Sebagai gambaran, menurut Global Marketers (Advertising Age, 2007), belanja iklan perusahaan pangan olahan, soft drink dan industri permen di tingkat global mencapai angka US$ 13 milyar. Begitu kuatnya dampak iklan tersebut terhadap pola konsumsi manusia, sehingga seorang filsuf Amerika, Herbert Mercuse dalam bukunya One Dimensional Man menyebutkan bahwa iklan telah menciptakan manusia berwajah tunggal. Manusia tidak lagi menjadi dirinya sendiri. Manusia mengenal  diri mereka melalui barang-barang dagangan yang mereka pakai. Apalagi jika iklan tersebut menyasar pada anak-anak, yang perilaku dan pola konsumsinya sangat ditentukan oleh pengaruh lingkungan, karena anak-anak bagai lembar putih yang siap diisi, apakah akan menjadi seorang smart consumer (konsumen yang kritis dan berdaya) atau menjadi seorang yang menganut konsumtivisme, yaitu manusia yang memburu dan melepas kepuasan diri dengan berbelanja.

 

Cegah Generasi ‘Junk Food’

Akibat dampak iklan ini secara global, tercatat bahwa di Perancis 84% orangtua membelikan produk makanan yang diklankan karena permintaan anak-anak.
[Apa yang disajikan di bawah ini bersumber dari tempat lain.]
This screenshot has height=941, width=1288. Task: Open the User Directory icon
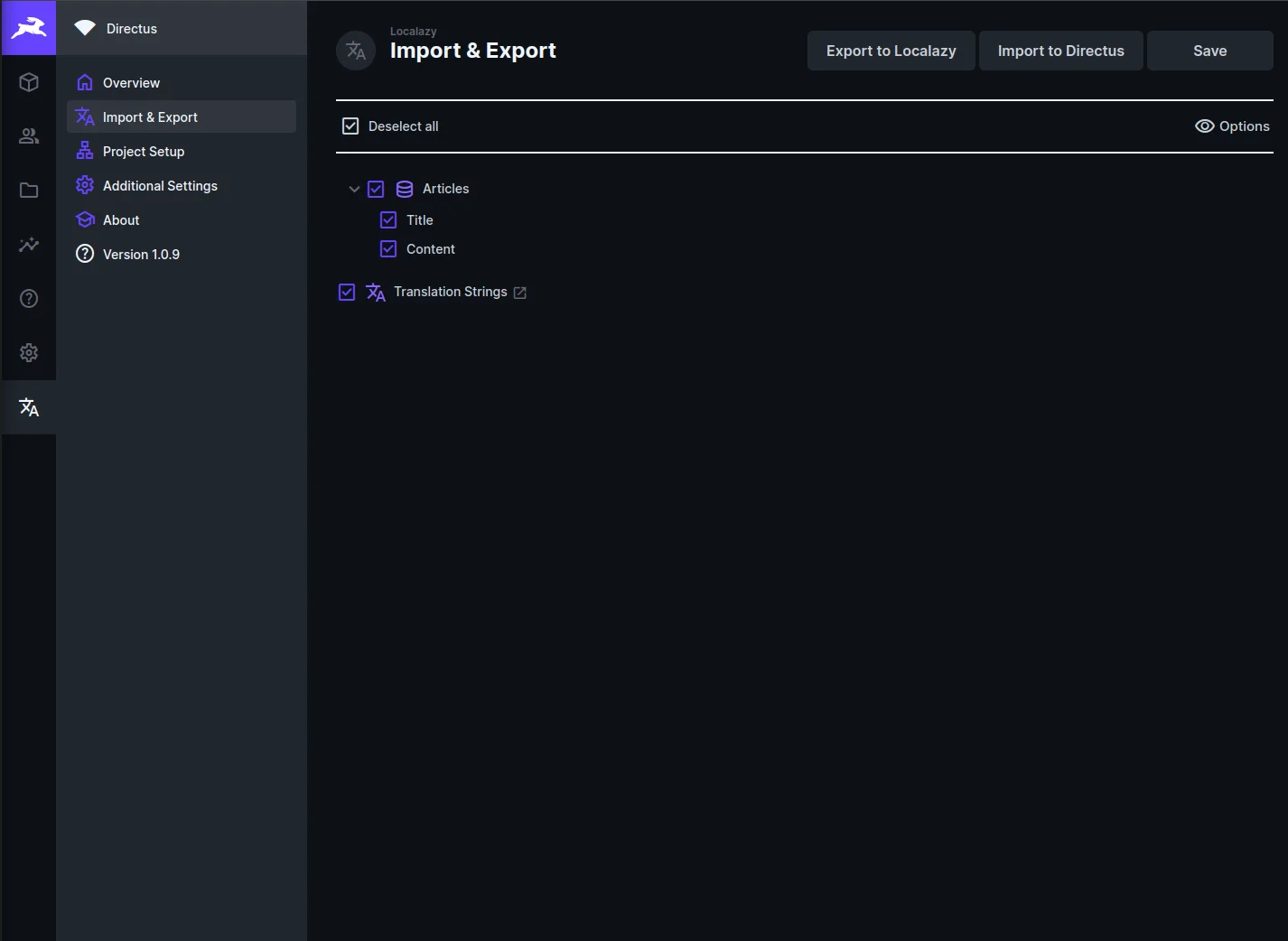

Sedangkan di Inggris, 75% orangtua berpendapat bahwa cara-cara produsen memasarkan produknya ke anak-anak sudah mempersulit anak-anak untuk makan ‘secara sehat’ (sumber Consumer International, 2008). Sementara di Indonesia, berdasarkan penelitian YLKI tahun 2002, 60% keputusan membeli orangtua ditentukan oleh anaknya.
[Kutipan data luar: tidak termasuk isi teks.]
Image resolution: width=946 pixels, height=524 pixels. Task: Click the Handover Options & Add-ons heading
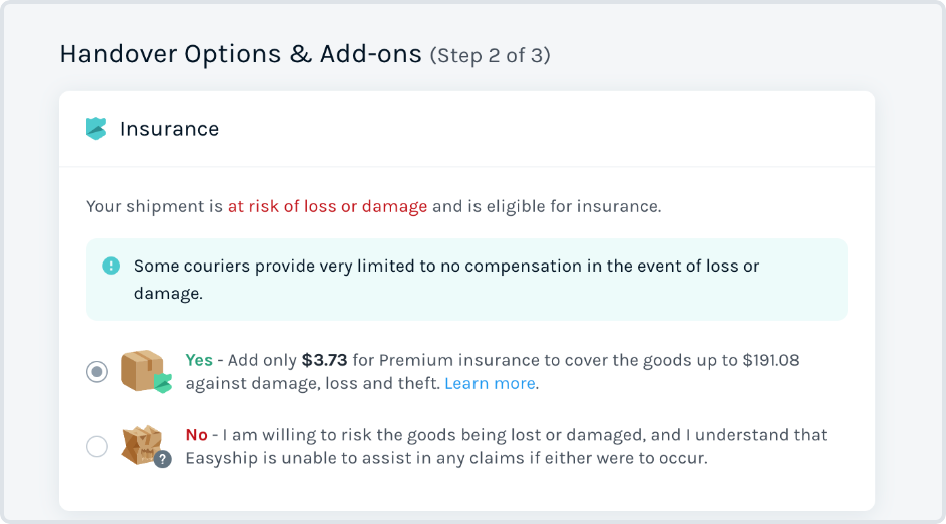point(240,54)
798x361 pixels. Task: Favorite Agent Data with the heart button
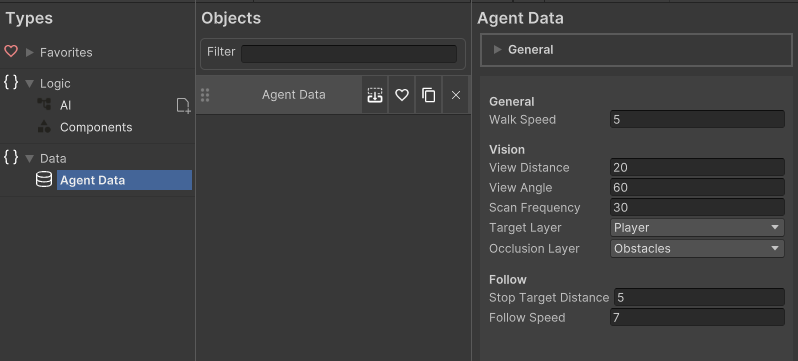click(x=402, y=95)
Dan strategi tersebut bukannya tidak berdampak. Kini WHO mencatat bahwa obesitas (kegemukan) telah menjadi ancaman kesehatan masyarakat nomor satu. Diseluruh dunia, terdapat penderita overweight (kelebihan berat badan ) sebanyak 1,6 milyar atau 24,5% dari populasi dunia (WHO, Obesity and Overweight, 2005). Di Indonesia sendiri Direktorat Bina Gizi MasyarakatDepkesRImemperkirakan prevalensi overweight mencapai 76,7 juta orang (17,5% dari populasi), sedangkan obesitas mencapai 9,8 juta orang atau 4,7% populasi. Sedangkan untuk anak-anak, dari penelitian di 14 kotabesar di Indonesia menunjukkan bahwa 10-20% anak-anak menderita obesitas (sumber Dr. Damayanti K. Syarif, di artikel Farmacia Mei 2007). Obesitas ini menyebabkan penderitanya beresiko tinggi terhadap sakit jantung, stroke, diabetes, infertilitas, kanker dan impotensi.
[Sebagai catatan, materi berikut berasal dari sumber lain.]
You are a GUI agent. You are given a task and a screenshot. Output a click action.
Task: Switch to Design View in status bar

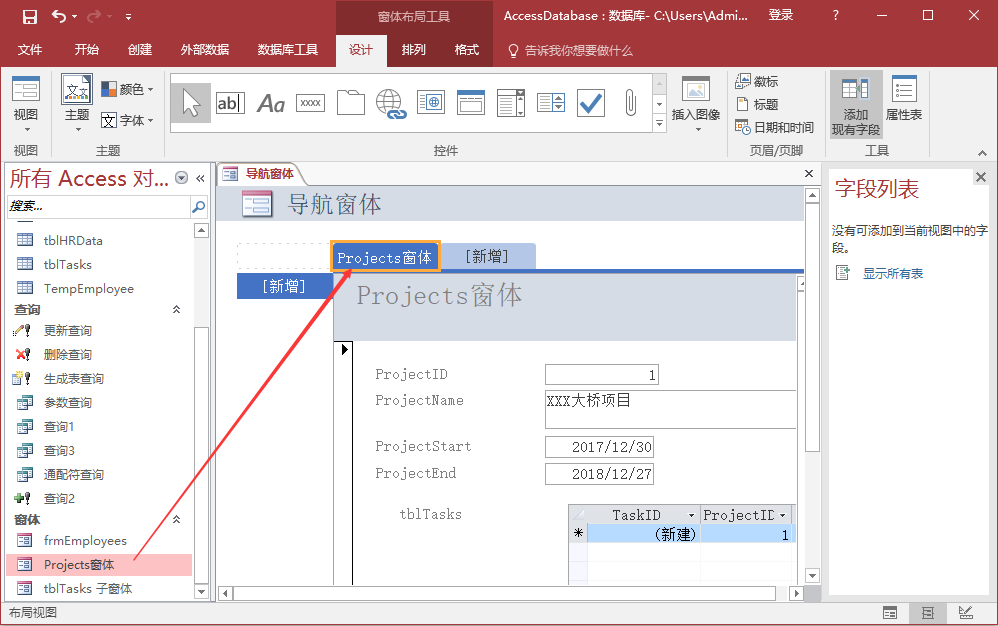coord(965,612)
Untuk masalah obesitas tersebut, WHO memang telah mengidentifikasikan bahwa penyakit ini memang berkaitan dengan pola makan yang tinggi kalori, rendah nutrisi, minuman pemanis (sugar-sweetened drinks) yang didukung oleh pemasaran yang sangat kuat dari perusahaan multinasional tersebut.

Menilik dampak iklan yang begitu gencar menyasar anak-anak tersebut dan kaitannya dengan dampak terhadap kesehatan, maka tema peringatan hari hak konsumen sedunia tahun ini adalah mengenai ‘generasi junk food’, stop promosi dan pemasaran makanan tidak sehat bagi anak-anak’. Bersama dengan peringatan ini, maka organisasi konsumen se-dunia bersama International Obesity Taskforce (IOTF) melakukan program advokasi dan edukasi agar terdapat rancangan kode internasional mengenai seluruh bentuk pemasaran produk pangan yang ditujukan untuk anak-anak. Beberapa poin penting kode tersebut diantaranya adalah bahwa segala bentuk promosi hendaknya tidak diperbolehkan untuk produk pangan yang miskin nilai gizi, tinggi lemak, tinggi gula, dan tinggi garam.  Kemudian setiap negara mempunyai standar minimum nilai gizi yang dibutuhkan oleh anak-anak dan batasan BTP (bahan tambahan pangan) untuk anak-anak yang berlaku wajib bagi setiap industri yang memasarkan pangan kepada anak-anak.